PATROLICIA COM.kota Kupang- Guna mengentaskan persoalan stunting, pemerintah Kota Kupang terus berupaya untuk mencari solusi terbaik.
Salah satu strategi yang sedang tengah diupayakan adalah mencari orang tua asuh bagi bayi penderita stunting dan ibu hamil yang energinya kurang atau stamina gizinya tidak ada.
“Kami sudah rembuk dengan lintas sektor, untuk mencari semacam donatur yang mau menjadi orang tua asuh bagi bayi penderita stunting,” jelas Kepala Puskesmas Penfui, dr. Haryono, Rabu 16 November 2022(17/11/2022).
Kata Haryono, sudah ada pertemuan antara pihak Puskesmas dengan pihak kecamatan dan kelurahan untuk membahas terkait donatur orang tua asuh ini.
“Bahkan saya sudah mendapat informasi dari Pak Lurah bahwa sudah ada orang yang mau menjadi orang tua asuh, hanya saya belum dapat MoU terkait hal itu. Mungkin itu antara Pak Lurah dengan pihak yang bersangkutan. Yang penting saya sudah menyampaikan data yang dibutuhkan di masing-masing kelurahan terkait stunting ini,” terangnya.

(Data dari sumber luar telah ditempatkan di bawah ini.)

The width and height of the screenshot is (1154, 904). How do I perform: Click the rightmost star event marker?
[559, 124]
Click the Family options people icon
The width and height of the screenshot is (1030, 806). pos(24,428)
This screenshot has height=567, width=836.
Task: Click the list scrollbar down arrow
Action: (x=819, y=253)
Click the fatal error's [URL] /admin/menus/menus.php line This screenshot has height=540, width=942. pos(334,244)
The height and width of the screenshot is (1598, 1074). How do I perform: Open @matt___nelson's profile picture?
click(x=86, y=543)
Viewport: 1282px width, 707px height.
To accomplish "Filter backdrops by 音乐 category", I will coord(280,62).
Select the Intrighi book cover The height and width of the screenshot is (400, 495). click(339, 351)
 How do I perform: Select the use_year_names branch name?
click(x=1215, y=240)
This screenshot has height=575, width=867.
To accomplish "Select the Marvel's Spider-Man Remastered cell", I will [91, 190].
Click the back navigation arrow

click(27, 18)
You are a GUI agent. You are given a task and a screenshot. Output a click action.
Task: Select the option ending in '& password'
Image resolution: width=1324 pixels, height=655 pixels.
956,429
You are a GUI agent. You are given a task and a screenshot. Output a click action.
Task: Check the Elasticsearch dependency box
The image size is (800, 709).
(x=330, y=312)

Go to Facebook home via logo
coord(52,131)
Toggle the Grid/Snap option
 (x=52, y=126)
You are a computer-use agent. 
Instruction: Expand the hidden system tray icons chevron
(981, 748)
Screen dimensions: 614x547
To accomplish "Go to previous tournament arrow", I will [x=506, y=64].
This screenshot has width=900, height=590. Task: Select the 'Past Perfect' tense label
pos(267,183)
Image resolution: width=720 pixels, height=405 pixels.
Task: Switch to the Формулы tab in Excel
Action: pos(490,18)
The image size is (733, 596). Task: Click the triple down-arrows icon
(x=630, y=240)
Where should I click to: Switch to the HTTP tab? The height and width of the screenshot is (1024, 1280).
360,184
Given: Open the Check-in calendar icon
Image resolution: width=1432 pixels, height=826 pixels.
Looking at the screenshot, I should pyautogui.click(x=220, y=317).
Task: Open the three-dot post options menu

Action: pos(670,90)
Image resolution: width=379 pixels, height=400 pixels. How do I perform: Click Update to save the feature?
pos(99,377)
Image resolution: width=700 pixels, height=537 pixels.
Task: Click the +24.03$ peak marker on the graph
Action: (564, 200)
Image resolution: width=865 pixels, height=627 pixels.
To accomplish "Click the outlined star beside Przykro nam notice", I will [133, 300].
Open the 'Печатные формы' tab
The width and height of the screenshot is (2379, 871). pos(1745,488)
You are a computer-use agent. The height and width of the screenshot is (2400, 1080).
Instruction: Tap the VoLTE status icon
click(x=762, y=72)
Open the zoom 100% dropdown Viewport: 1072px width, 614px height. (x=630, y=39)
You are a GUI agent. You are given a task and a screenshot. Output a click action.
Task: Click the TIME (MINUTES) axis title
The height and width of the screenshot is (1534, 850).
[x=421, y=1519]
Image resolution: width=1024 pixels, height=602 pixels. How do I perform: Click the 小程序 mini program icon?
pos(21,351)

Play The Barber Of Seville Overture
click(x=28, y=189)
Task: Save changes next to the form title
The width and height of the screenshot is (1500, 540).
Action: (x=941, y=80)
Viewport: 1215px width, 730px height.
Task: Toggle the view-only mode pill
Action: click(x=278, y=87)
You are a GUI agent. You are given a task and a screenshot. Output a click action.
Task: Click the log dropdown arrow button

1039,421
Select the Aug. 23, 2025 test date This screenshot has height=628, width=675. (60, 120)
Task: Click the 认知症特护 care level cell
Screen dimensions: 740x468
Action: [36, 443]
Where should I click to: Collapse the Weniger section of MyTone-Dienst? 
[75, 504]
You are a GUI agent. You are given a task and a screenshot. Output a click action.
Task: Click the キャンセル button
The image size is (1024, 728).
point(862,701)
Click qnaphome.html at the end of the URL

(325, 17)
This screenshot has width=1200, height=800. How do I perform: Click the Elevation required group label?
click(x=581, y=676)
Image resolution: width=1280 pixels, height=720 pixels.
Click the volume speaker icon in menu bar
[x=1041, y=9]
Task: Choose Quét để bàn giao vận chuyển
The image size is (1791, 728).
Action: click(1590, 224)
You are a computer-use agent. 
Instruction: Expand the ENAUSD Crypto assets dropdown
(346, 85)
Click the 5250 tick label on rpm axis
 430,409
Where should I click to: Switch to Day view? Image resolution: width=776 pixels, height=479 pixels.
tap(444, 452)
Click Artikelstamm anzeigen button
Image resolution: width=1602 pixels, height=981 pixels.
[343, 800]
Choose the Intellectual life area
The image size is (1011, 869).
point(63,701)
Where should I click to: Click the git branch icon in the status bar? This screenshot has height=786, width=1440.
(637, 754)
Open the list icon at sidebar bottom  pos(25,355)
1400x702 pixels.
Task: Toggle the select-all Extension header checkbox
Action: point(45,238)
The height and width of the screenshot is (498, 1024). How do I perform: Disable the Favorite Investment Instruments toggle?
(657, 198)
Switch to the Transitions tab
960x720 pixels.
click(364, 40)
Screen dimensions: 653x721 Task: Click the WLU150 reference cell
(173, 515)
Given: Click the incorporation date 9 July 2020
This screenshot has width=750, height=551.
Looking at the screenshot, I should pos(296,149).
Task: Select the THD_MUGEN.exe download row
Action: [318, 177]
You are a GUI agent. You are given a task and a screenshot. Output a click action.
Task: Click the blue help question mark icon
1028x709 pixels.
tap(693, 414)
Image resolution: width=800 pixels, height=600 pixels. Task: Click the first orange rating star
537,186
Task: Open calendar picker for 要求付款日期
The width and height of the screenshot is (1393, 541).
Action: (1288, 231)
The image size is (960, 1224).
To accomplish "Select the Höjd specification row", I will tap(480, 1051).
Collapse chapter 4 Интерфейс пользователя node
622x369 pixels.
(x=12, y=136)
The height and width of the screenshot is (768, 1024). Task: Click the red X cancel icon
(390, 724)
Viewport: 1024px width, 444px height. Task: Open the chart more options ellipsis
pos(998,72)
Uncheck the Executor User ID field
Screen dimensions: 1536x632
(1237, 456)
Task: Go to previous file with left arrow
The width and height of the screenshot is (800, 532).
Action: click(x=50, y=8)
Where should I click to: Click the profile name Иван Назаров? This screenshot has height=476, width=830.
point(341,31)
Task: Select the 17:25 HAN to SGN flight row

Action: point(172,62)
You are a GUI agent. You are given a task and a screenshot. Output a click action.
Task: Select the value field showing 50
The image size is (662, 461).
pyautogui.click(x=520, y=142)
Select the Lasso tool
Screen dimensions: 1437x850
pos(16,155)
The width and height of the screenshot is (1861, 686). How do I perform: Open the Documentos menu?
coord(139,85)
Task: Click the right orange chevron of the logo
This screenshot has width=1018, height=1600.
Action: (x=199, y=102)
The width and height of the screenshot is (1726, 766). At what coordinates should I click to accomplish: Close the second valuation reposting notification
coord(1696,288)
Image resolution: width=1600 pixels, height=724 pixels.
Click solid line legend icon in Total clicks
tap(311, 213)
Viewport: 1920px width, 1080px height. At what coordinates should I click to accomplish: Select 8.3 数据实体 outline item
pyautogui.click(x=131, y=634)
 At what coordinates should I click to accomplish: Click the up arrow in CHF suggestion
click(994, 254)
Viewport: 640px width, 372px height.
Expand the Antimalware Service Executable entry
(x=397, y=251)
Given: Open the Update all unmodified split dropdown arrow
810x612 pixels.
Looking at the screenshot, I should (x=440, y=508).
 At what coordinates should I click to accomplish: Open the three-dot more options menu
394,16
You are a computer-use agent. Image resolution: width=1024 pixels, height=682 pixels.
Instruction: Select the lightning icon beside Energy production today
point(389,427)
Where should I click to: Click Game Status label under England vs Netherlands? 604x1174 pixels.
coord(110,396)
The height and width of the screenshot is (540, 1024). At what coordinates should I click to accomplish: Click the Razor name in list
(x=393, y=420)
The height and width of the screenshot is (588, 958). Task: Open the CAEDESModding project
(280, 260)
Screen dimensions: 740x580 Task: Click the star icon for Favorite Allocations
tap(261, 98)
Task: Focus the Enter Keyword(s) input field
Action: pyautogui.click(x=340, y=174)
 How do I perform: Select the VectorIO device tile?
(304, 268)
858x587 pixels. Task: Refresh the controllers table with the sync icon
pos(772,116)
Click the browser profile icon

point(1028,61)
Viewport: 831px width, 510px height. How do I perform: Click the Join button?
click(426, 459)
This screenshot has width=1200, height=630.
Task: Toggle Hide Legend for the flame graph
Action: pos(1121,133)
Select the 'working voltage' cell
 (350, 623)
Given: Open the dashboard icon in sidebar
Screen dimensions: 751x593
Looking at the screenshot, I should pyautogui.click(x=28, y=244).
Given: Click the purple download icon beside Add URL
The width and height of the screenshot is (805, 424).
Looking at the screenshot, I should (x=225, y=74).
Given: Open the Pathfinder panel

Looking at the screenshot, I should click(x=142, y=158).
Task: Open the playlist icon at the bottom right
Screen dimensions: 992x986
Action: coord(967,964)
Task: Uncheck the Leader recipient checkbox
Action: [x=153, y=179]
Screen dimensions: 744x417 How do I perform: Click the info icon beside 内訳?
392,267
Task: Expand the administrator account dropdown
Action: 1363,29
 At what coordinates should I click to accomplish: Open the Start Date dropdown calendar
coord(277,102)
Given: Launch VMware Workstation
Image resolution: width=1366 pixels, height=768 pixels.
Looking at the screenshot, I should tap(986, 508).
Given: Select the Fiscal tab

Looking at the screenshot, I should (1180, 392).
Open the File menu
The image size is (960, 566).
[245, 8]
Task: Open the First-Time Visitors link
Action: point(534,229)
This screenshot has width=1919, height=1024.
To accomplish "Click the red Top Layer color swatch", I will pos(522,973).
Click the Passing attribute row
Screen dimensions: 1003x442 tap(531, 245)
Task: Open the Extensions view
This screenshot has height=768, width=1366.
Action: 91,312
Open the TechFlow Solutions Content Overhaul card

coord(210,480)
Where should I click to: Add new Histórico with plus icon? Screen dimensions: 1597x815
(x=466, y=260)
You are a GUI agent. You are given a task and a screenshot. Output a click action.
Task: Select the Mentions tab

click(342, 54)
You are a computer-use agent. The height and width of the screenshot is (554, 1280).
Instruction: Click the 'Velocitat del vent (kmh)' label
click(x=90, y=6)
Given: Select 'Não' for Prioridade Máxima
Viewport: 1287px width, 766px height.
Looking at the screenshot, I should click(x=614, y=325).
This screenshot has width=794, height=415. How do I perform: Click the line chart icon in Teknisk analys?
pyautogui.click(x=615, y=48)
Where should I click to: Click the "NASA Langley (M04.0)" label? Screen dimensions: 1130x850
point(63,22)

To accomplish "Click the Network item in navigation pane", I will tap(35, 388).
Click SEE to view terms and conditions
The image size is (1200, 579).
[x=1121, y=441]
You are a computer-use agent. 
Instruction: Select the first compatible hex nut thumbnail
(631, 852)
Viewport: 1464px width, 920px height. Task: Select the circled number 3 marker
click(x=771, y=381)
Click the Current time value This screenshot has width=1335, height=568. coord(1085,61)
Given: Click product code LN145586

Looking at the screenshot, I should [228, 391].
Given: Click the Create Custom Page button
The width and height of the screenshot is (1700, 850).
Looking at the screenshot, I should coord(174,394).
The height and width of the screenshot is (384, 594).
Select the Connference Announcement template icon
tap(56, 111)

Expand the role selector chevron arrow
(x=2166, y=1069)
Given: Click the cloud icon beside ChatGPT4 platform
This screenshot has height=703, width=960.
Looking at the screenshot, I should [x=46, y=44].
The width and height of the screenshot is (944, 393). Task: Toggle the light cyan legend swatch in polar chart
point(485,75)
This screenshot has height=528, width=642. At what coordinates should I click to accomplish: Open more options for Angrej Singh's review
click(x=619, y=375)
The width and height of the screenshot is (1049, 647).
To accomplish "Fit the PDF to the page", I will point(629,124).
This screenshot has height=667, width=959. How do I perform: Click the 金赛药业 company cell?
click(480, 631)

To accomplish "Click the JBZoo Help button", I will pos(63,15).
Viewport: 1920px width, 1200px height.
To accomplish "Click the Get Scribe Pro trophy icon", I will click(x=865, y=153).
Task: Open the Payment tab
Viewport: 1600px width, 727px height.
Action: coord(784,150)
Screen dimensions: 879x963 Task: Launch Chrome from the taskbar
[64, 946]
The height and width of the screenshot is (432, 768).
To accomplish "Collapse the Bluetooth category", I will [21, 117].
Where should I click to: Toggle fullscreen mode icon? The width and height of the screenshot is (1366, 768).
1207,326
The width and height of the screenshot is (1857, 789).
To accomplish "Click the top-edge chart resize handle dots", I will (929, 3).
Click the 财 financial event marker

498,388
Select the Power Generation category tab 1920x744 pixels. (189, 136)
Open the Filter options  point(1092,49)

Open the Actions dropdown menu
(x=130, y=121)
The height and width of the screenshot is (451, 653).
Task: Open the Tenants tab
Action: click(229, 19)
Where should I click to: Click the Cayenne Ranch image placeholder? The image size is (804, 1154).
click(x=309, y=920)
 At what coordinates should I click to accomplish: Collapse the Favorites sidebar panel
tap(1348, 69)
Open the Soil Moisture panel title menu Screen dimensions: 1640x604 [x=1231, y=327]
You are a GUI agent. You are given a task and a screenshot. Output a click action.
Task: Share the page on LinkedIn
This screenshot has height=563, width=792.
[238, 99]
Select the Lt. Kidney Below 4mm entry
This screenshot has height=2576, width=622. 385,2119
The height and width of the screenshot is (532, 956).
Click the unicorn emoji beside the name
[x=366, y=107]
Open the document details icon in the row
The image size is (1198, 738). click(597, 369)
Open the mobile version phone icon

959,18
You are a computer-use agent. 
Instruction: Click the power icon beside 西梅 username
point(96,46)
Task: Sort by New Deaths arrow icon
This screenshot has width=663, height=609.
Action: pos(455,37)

Meskipun belum terlalu banyak orang tua asuh yang didapatkan, tambah Haryono, namun ia merasa bersyukur karena sudah ada orang yang ikhlas untuk mau menjadi orang tua asuh bagi bayi penderita stunting.
Haryono berharap, penyelesaian persoalan stunting ini bisa menjadi perhatian bersama semua elemen masyarakat sehingga target untuk menekan angka stunting serendah mungkin bisa diwujudkan.
“Masalah stunting ini memang tidak bisa diserahkan kepada satu pihak saja, atau kepada pemerintah saja. Karena dari sisi anggaran, misalnya, dana pemerintah juga terbatas. Kita butuh kerja sama berbagai pihak, khususnya dari pihak swasta. Kita berharap dengan adanya upaya untuk menemukan orang tua asuh bagi penderita stunting ini, banyak pihak yang akan memberi kontribusi untuk pemberantasan stunting,” pungkasnya.